— Adieu, fit-elle.
Le père Coutureau se sentit tout ému.
Ainsi donc, c’était vrai, sa fille le quittait. Il allait rester tout seul, dans ce logement, pas bien grand sans doute, mais qui lui paraîtrait immense lorsqu’il ne serait plus peuplé par la silhouette aimée et gracieuse de la gamine qui, sans cesse, papillonnait autour de lui. Il serra les poings, grommela :
— Ah le salaud, le salaud ! Dire que c’est pour cette espèce de voyou que ma fille me plaque !
Et il étendit le bras, fit un geste de menace.
— Sûr, que je ferai un malheur, déclara-t-il, que je le tuerai un jour, ce débaucheur de filles ! D’abord, il n’a pas que toi comme maîtresse. Écoute donc un peu, Rose, tu sais bien, cette femme qu’on appelle Adèle, eh bien, tout le monde sait que Beaumôme te trompe avec elle.
— C’est pas vrai, fit-elle, c’est au contraire avec moi que Beaumôme trompe Adèle.
Coutureau haussa les épaules.
— Naturellement, fit Rose avec un air de mépris, vous autres hommes, vous ne comprenez pas ça, mais c’est tout différent. Et puis, zut ! Je ne veux pas qu’on me parle de ces choses-là. Adieu !
— Viendras-tu au théâtre ce soir ? cria le père Coutureau, qui avait couru jusqu’à l’entrée et se penchait sur la rampe pour interroger une dernière fois sa fille déjà au bas de l’escalier.
— Je viendrai s’il le veut, et si cela lui déplaît, je ne viendrai pas ! cria-t-elle.
— Oh crapule, crapule ! grogna le père Coutureau qui rentrait dans son logement, tout bouleversé.
Puis, il bâilla encore, et le sommeil s’appesantit sur lui, plus impérieux, plus violent que ne l’étaient encore l’émotion et la colère déterminées par le départ de sa fille.
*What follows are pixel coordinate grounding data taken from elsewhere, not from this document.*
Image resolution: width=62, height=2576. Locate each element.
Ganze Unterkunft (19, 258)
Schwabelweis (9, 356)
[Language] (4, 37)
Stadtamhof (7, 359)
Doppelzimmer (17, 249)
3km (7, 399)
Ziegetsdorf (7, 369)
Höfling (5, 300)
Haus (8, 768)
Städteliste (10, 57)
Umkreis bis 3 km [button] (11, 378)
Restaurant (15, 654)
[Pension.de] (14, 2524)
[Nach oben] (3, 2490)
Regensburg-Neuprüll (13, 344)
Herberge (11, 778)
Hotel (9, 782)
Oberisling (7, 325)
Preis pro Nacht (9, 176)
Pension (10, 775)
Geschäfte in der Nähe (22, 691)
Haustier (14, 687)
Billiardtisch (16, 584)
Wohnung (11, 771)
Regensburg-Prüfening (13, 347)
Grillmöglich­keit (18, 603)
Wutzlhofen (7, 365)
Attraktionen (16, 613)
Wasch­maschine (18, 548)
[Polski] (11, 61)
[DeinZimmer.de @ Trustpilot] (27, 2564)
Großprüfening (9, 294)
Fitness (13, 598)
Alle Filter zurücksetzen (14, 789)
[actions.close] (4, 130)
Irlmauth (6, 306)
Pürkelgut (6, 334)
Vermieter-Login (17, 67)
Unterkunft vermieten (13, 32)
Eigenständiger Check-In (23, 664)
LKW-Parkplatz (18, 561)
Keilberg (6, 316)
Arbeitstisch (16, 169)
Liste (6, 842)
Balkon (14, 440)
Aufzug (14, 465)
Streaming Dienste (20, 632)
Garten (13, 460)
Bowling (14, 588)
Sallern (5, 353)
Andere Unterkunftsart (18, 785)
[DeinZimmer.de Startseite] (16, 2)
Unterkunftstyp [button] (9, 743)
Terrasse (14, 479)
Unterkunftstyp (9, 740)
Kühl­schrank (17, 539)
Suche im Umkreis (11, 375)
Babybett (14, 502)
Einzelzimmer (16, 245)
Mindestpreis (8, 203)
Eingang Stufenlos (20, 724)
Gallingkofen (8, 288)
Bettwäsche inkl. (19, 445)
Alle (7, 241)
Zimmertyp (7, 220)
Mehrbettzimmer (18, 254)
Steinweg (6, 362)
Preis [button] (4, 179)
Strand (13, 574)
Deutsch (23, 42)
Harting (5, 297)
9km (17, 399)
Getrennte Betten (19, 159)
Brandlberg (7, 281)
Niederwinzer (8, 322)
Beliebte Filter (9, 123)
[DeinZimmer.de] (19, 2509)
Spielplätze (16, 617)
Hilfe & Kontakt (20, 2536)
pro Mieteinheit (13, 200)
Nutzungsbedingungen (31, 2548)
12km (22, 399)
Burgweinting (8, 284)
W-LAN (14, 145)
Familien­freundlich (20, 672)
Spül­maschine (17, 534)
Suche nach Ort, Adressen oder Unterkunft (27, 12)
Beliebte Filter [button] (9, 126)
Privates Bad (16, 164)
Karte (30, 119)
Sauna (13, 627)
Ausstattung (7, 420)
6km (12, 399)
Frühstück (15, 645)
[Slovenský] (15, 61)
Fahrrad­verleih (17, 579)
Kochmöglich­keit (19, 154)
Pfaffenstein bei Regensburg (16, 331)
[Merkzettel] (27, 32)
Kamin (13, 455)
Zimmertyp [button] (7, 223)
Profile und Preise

Le vieil habilleur alla s’installer sur son lit, avec l’intention d’y dormir pendant quelques heures, car il était réellement exténué.
***
Dans l’escalier sombre qui conduisait au sixième étage, où se trouvait le logement du père Coutureau, deux hommes montaient. Ils croisèrent Rose qui s’en allait. Et tout d’abord, ils ne firent pas attention à elle, qui passait à côté d’eux comme une ombre dans l’obscurité d’un palier. Les deux hommes, lentement, continuèrent leur ascension. Soudain l’un d’eux s’arrêta et dit à son compagnon :
— Avez-vous remarqué, Pérouzin ?
— Quoi donc, Nalorgne ? De quoi s’agit-il ?
C’étaient les deux inspecteurs de la Sûreté qui, après de longues hésitations et des tergiversations sans nombre, s’étaient introduits dans l’immeuble occupé par les Coutureau, père et fille, et avaient commencé la montée des étages pour atteindre le sixième. Nalorgne répéta la question :
— Je vous demande si vous avez remarqué cette femme, qui vient de nous croiser ?
— Moi, vous savez, toutes les femmes, je les regarde, c’est dans mon tempérament. Jamais il n’a été défendu à un ancien notaire de s’intéresser au beau sexe. Ce n’est pas la même chose pour vous qui avez été prêtre.
— Il ne s’agit pas de ça. Cette femme qui vient de s’en aller, de descendre, vous n’avez pas remarqué son visage, ses traits ?
— Ma foi non, fit Pérouzin. Il faisait tout noir.
— Eh bien, malgré l’obscurité, poursuivit Nalorgne, moi, je crois bien l’avoir reconnue. Ça doit être la petite Rose.
— Ah vous croyez ? C’est possible après tout. La chose en somme n’aurait rien d’étonnant, puisqu’elle habite dans cette maison. D’ailleurs, Nalorgne, je m’en vais vous tirer d’embarras et dans un instant, je vous renseignerai… Parbleu, encore un étage à monter, et nous serons chez elle. On verra bien si elle s’y trouve. Dans le cas où elle serait absente, nous pourrons en conclure que nous venons de la rencontrer s’en allant.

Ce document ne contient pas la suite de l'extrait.